Huffing out a disgruntled breath, I turned away from my mom and headed for the stairs to the basement, eager to be closed into the sanctuary of my bedroom. My boots thunked on the aging, carpet-covered wood on my way down, and the scuff of t
he fibers under my feet grounded me emotionally all the way—until I was two feet from my door.
“Whit,” my Gram whispered in my ear while simultaneously tapping me on the shoulder.
“Jesus!” I yelled, spun, and nearly fell down, surprised at my seventy-seven year old Grandma’s ninja-like capabilities.
“Jesus Christ, Whit! Don’t take the Lord’s name in vain!” she scolded hypocritically.
Nothing could have stopped me from rolling my eyes in that moment. Nothing.
But the thump my Gram’s flick brought to my forehead rolled them right back forward.
“What’s the deal, girl? You look like shit,” she deadpanned.
“Gee, thanks, Gram,” I muttered, steadying myself against the tan drywall.
“Stop it, you twit,” she snapped as she grabbed my hand and squeezed it between the two of hers. “You’ve got something working behind those puffy eyes of yours, and I’m not wasting any time getting it out. I’ve had seventy-seven years to learn the signs of someone on the wet side of an emotional wringer, and you’re practically dripping despair all over my orthotics. So you turn your butt around and keep on heading into that room of yours, but make space for an old lady with a wide set of hips because my feet are swollen from ping pong practice, and I’m coming in hot for a landing on the first horizontal surface I find.”

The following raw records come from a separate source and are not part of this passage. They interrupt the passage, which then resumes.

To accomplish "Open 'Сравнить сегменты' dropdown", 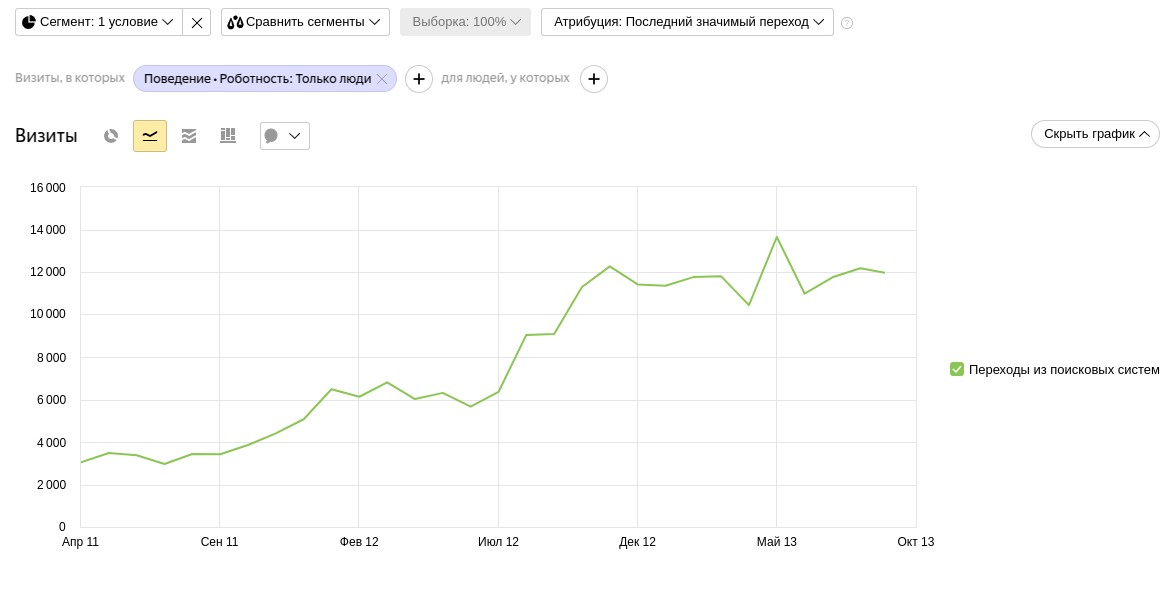I will (x=305, y=22).
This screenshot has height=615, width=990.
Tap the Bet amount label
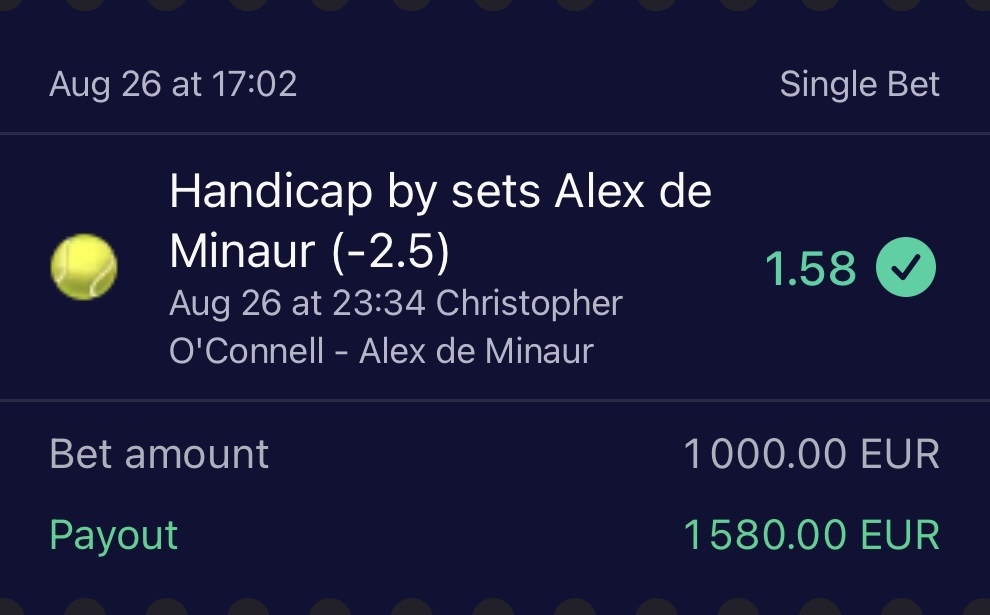click(159, 455)
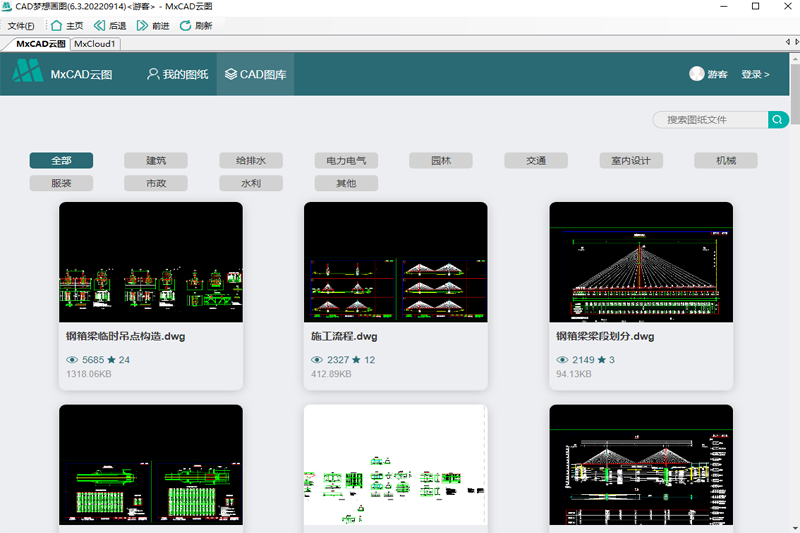
Task: Open the 施工流程.dwg drawing thumbnail
Action: click(x=395, y=262)
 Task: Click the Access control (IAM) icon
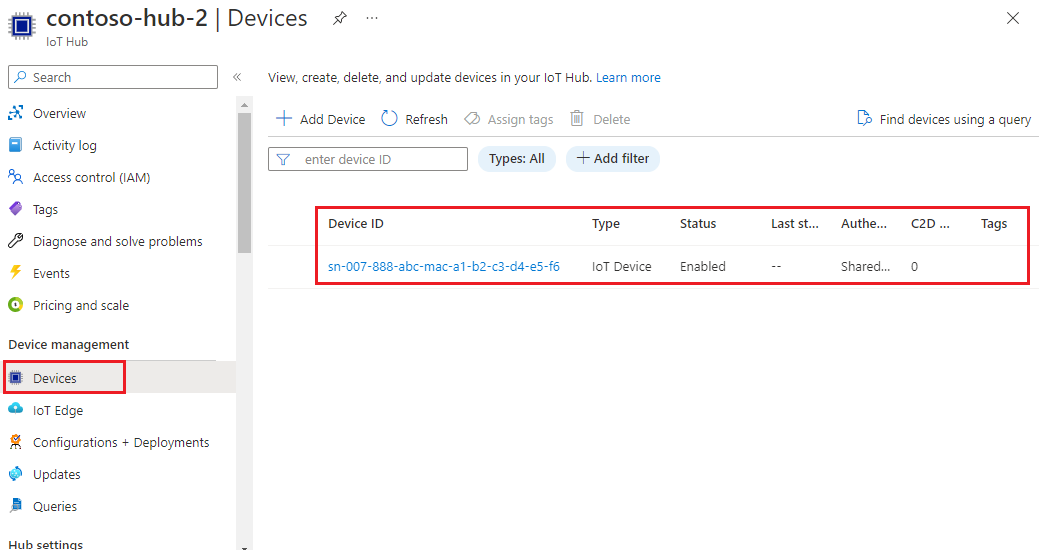(15, 177)
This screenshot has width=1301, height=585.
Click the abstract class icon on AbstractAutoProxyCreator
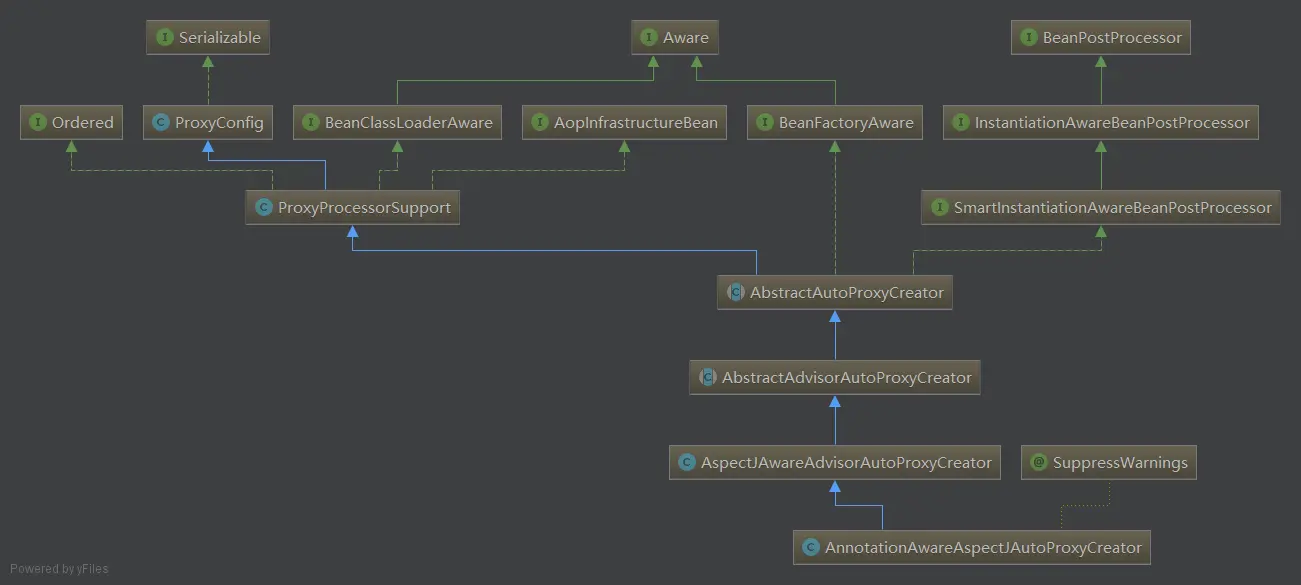736,293
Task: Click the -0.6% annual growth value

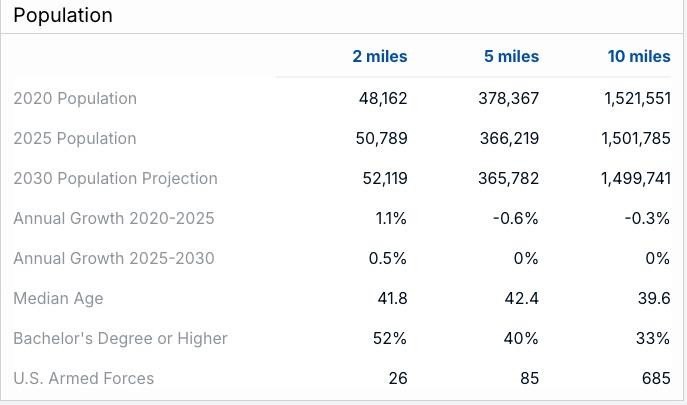Action: tap(516, 218)
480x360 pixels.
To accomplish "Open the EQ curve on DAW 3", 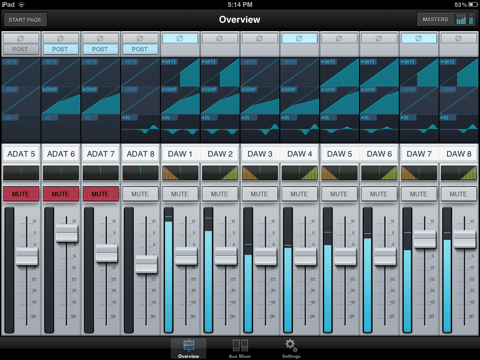I will [260, 128].
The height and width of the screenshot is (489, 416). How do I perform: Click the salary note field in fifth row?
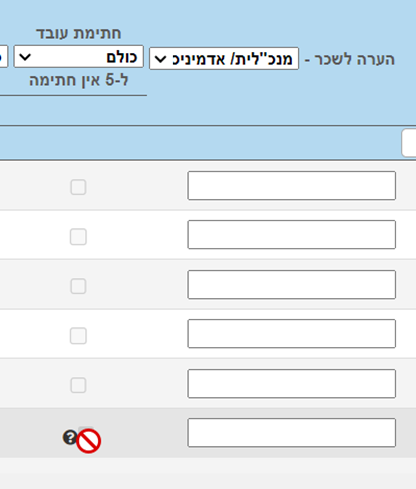(292, 384)
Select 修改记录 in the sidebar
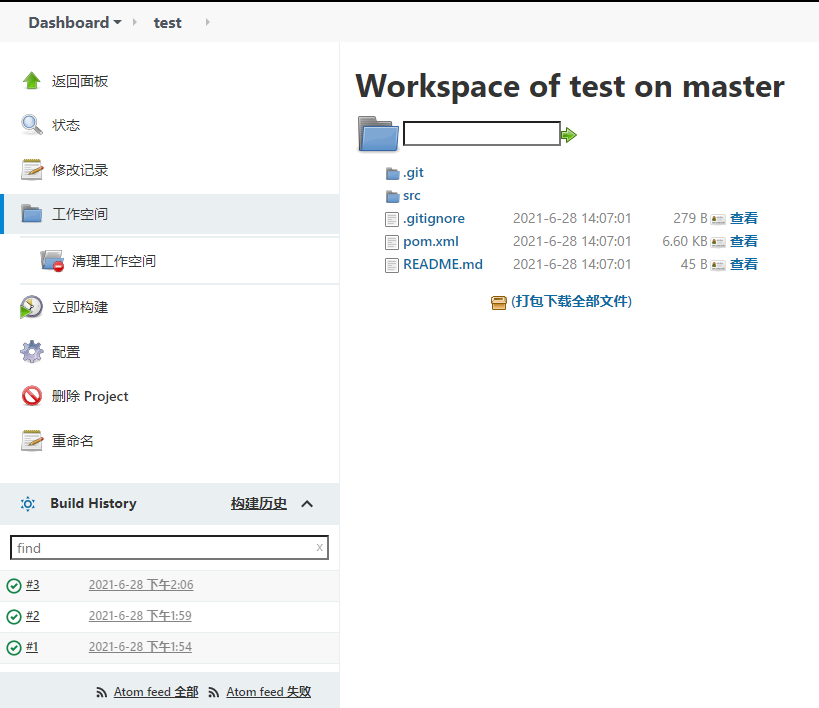The width and height of the screenshot is (819, 708). tap(79, 170)
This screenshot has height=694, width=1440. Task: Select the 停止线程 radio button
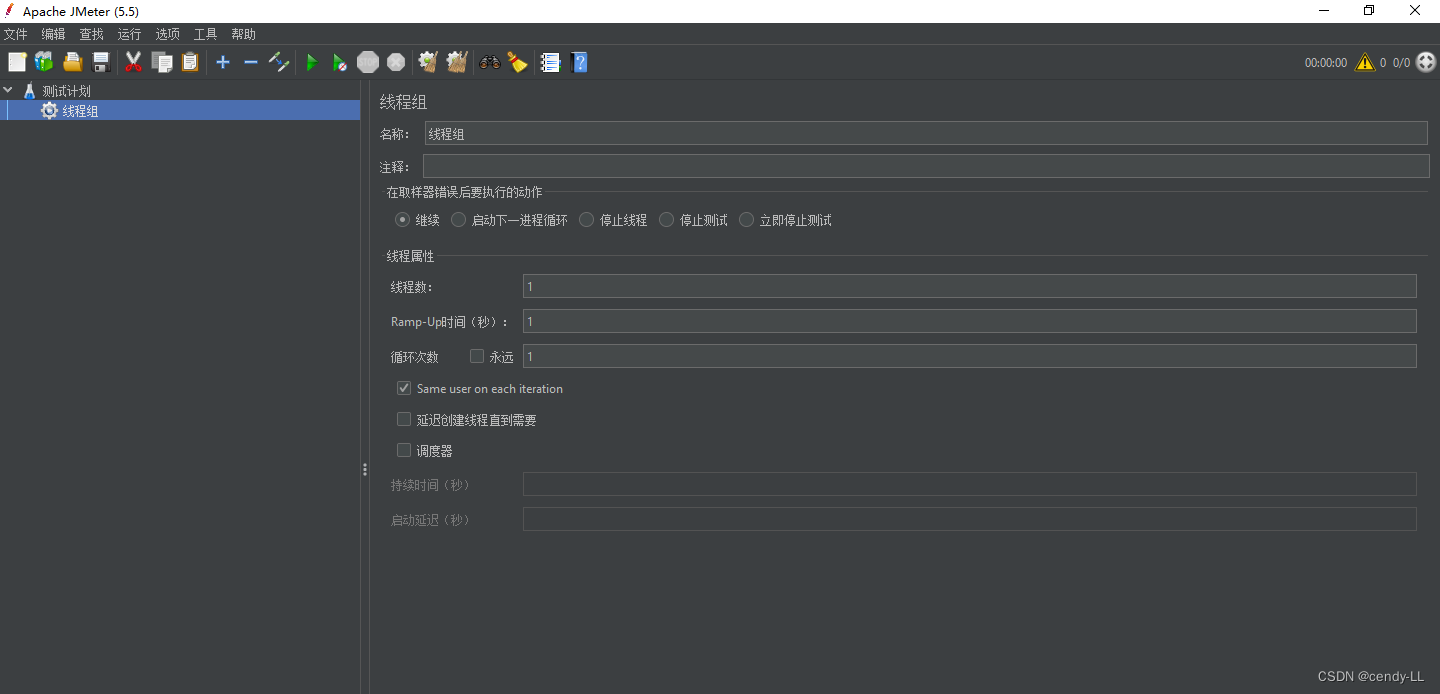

“Jesus,” I remarked again. Her speech wasn’t unexpected—after all, this is what Gram did—but it sure as hell wasn’t welcome either. I wanted to wallow.
I wanted Matchbox Twenty’s “If You’re Gone” and a family-size bag of Spicy Nacho Doritos. Smothered in ice cream. And chocolate. Lots and lots of chocolate.
Couldn’t anyone understand that?
Gram pursed her lips and gave me a shove, sending me tripping and careening into the purple surroundings of my bedroom. “I prefer Ellie. Or darling. I always loved it when the fellas called me darling.”
“I bet they’d call you darling in the nursing home,” I mumbled under my breath.
Thank God for the deterioration of hearing in the elderly.